Der von einem Architekten gestellte Vertrag enthält die Klausel, dass das Genehmigungsrisiko der Auftraggeber trägt. Dies ist keine der Kontrolle unterworfene Allgemeine Geschäftsbedingung (OLG München, Beschluss vom 25.07.2025 – 27 U 3575/24 Bau).

Pflicht des Architekten an der Teilnahme einer Schlichtung:

Bei der Architektenkammer besteht die Möglichkeit ein Schlichtungsverfahren durchzuführen. Ein Architekt verstößt gegen die Berufsordnung, wenn er seiner Verpflichtung (§ 23 Abs. 1 ArchG Baden-Württemberg) nicht nachkommt, sich an einer gütlichen Einigung mit dem Bauherren mit einem Schlichtungsversuch zu beteiligen (Berufsgericht für Architekten Baden-Württemberg, Urteil vom 24.09.2025 – BG 20/25).

Verhandlungsverfahren ohne EU-weite Bekanntmachung bei Ausschließlichkeitsrechten:

Die Vergabestelle kann ein Verhandlungsverfahren ohne EU-weite Bekanntmachung durchführen, wenn direkte Verhandlungen mit dem Vertriebspartner nach § 14 Abs. 4 Nr. 2 lit. c) VgV zulässig sind. Es müssen objektive Ausschließlichkeitsrechte eines Vertriebspartners der Vergabestelle bestehen. Dafür ist auf den Zeitpunkt der Aufforderung zur Angebotsabgabe abzustellen. Für die Zulässigkeit der Wahl der direkten Verhandlung auf dieser Grundlage ist die zeitlich dem Beginn des Verfahrens vorgelagerte Frage maßgeblich, ob die Festlegung der Vergabestelle auf eine Leistung mit diesem Alleinstellungsmerkmal in vergaberechtlich relevanter Weise unzulässig war, weil sie zu einer Verletzung der Grundsätze des Vergabeverfahrens nach § 97 Abs. 1 und Abs. 2 GWB führt (OLG Naumburg, Beschluss vom 12.11.2025 – 6V erg 2/25).

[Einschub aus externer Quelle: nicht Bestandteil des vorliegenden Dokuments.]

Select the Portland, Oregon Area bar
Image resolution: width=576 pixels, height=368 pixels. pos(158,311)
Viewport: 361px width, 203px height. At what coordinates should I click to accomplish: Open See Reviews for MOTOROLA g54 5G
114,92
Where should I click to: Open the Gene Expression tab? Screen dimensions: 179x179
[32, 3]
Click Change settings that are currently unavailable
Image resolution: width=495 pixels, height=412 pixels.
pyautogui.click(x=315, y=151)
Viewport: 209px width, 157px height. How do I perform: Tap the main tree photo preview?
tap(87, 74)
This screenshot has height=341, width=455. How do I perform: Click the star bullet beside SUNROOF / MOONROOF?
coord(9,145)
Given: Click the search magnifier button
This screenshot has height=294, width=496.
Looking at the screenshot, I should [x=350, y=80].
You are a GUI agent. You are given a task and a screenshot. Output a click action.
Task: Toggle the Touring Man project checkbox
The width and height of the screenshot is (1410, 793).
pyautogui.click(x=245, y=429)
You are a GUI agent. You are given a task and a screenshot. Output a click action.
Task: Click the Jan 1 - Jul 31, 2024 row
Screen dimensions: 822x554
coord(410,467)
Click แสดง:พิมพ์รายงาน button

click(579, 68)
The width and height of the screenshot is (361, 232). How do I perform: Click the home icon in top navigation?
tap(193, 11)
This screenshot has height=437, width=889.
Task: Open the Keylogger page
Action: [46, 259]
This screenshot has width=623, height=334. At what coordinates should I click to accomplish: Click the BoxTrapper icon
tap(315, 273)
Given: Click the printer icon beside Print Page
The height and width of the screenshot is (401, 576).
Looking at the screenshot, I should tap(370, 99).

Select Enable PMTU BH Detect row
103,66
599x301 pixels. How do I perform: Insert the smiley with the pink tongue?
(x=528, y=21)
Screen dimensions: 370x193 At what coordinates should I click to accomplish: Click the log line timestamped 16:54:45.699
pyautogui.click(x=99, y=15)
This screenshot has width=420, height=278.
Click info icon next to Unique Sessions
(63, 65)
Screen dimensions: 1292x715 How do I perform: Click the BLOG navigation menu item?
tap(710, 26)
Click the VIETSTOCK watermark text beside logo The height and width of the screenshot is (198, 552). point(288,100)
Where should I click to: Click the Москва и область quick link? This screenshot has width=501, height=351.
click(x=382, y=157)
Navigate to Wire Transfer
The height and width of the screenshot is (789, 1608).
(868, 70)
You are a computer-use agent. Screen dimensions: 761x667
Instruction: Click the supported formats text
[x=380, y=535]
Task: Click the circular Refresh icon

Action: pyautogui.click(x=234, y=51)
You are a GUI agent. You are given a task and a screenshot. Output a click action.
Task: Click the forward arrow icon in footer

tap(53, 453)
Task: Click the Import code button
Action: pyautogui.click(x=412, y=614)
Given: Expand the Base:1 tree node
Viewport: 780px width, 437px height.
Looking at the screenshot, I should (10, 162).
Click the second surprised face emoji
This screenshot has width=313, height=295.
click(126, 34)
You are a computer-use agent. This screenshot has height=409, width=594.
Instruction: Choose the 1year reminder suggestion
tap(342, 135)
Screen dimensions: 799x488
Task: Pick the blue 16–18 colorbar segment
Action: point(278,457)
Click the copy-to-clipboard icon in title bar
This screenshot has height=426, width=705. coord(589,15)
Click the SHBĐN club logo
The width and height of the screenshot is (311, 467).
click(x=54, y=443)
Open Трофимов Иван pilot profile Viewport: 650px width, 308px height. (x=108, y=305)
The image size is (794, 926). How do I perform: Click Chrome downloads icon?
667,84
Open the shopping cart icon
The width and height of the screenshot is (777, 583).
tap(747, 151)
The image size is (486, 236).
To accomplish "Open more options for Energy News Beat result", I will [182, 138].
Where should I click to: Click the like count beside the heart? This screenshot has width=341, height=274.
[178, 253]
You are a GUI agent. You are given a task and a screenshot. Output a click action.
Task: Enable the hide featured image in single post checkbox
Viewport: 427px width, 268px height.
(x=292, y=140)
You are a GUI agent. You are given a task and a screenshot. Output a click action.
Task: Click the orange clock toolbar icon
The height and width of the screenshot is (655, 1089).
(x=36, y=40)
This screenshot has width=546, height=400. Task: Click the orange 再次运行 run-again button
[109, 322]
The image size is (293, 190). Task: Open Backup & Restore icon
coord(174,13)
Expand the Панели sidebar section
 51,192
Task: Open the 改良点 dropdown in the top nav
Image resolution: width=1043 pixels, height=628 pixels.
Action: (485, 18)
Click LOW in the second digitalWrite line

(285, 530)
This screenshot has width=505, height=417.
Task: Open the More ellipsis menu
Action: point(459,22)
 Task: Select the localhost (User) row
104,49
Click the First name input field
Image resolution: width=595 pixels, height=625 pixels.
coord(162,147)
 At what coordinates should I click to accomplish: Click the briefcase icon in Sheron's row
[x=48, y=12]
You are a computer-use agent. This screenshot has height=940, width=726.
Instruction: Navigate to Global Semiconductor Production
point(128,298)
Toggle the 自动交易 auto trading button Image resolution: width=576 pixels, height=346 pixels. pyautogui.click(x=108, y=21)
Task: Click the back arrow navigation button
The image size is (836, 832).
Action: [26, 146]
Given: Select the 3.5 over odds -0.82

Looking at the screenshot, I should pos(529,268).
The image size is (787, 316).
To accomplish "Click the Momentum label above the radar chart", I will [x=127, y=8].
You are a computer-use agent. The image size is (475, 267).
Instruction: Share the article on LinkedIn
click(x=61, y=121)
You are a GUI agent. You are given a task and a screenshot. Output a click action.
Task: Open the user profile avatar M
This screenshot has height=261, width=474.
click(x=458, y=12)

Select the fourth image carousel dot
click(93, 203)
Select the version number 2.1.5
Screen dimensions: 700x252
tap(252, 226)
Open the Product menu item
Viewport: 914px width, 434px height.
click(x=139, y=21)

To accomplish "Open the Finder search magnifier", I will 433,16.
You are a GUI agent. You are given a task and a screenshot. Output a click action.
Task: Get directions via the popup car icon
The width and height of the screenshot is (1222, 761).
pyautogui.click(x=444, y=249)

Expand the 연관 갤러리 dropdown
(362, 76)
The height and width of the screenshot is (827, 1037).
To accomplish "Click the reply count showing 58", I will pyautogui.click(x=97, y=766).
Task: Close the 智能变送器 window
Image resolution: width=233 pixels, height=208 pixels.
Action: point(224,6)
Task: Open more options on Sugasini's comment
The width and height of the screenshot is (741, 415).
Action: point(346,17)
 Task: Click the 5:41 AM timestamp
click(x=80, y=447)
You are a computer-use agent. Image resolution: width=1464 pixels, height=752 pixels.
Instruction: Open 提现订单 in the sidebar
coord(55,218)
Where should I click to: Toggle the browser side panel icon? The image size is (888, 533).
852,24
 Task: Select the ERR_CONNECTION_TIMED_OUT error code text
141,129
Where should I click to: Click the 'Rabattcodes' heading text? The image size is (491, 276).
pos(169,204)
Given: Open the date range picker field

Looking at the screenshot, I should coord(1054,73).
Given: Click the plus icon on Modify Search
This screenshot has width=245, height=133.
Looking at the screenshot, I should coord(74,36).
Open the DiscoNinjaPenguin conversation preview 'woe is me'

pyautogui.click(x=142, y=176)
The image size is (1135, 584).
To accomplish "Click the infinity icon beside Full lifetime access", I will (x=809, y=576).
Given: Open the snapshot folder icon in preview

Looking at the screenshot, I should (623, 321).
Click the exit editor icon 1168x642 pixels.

Aufgreifschwelle überschritten – keine Preisprüfung erforderlich:

Ein mögliches Indiz für ein unangemessen niedriges Angebot ist die Überschreitung der Aufgreifschwelle von 20 %. Diese löst allerdings für sich genommen noch keine Pflicht zur Angebotsüberprüfung aus. Es ist lediglich erforderlich, dass die eingegangenen Angebote geeignet sind, einen gängigen Marktpreis für eine Leistung darzustellen. Ein deutlich niedrigeres Angebot muss nicht das Vorliegen eines Missverhältnisses indiziere, da das deutlich höhere Angebot nichts darüber aussagt, dass dieses höhere Angebot dem Marktpreis entspricht (VK Berlin, Beschluss vom 26.01.2026 VKB 1 – 61/25).